- Task objective -
Copy each line of the material in which the word "slide" appears.

- Extracted information -
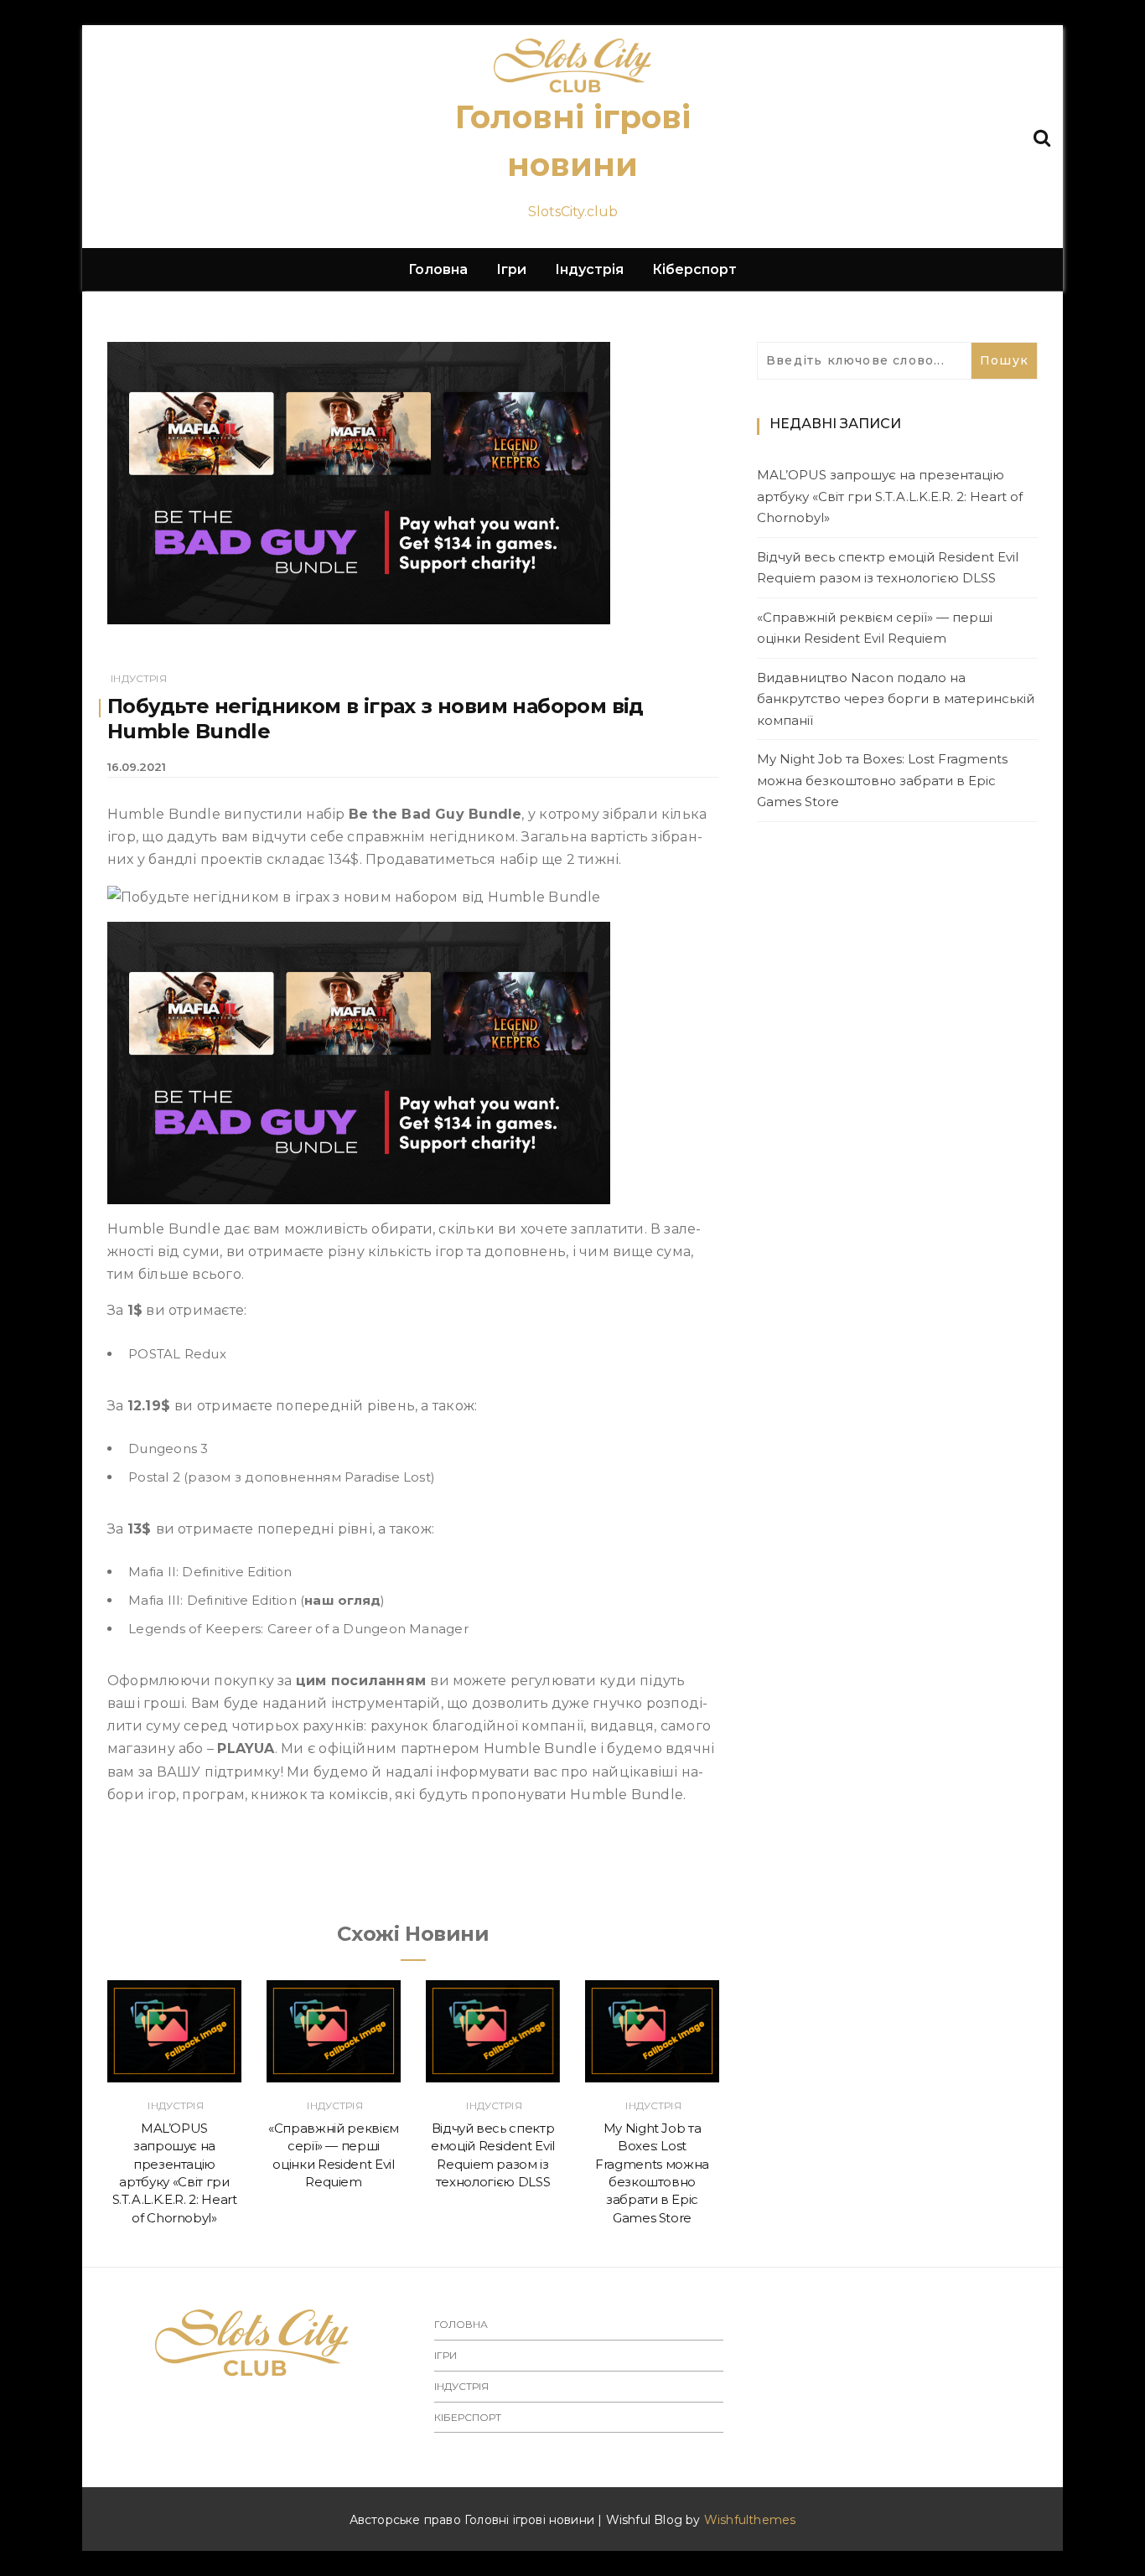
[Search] (1042, 136)
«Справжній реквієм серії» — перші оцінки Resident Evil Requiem (874, 628)
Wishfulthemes (750, 2519)
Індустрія (589, 269)
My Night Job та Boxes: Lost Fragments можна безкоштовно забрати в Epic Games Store (882, 780)
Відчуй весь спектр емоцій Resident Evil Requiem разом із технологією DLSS (887, 568)
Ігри (511, 269)
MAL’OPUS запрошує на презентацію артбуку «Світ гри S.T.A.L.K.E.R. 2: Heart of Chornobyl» (890, 496)
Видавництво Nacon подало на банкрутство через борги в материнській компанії (895, 699)
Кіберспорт (694, 269)
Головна (438, 269)
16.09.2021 (136, 766)
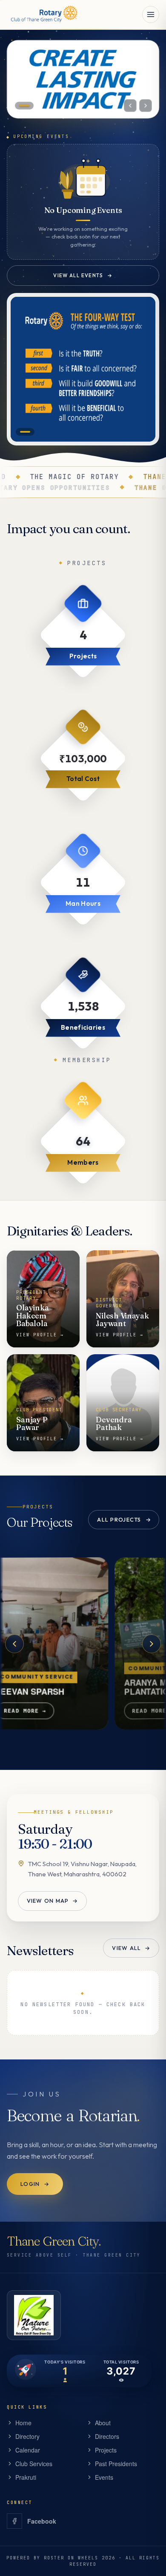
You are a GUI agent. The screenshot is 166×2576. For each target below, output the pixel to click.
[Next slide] (145, 105)
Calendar (27, 2450)
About (103, 2422)
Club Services (33, 2463)
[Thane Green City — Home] (42, 14)
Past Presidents (116, 2463)
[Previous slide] (130, 105)
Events (104, 2477)
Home (23, 2422)
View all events (83, 275)
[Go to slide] (24, 105)
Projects (106, 2450)
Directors (107, 2436)
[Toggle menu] (150, 14)
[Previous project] (14, 1643)
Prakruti (25, 2477)
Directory (27, 2436)
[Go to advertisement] (25, 432)
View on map (52, 1900)
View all (131, 1947)
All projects (123, 1519)
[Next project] (151, 1643)
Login (34, 2183)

- Solution to this problem -
[Next slide] (145, 105)
[Previous slide] (130, 105)
[Go to slide] (24, 105)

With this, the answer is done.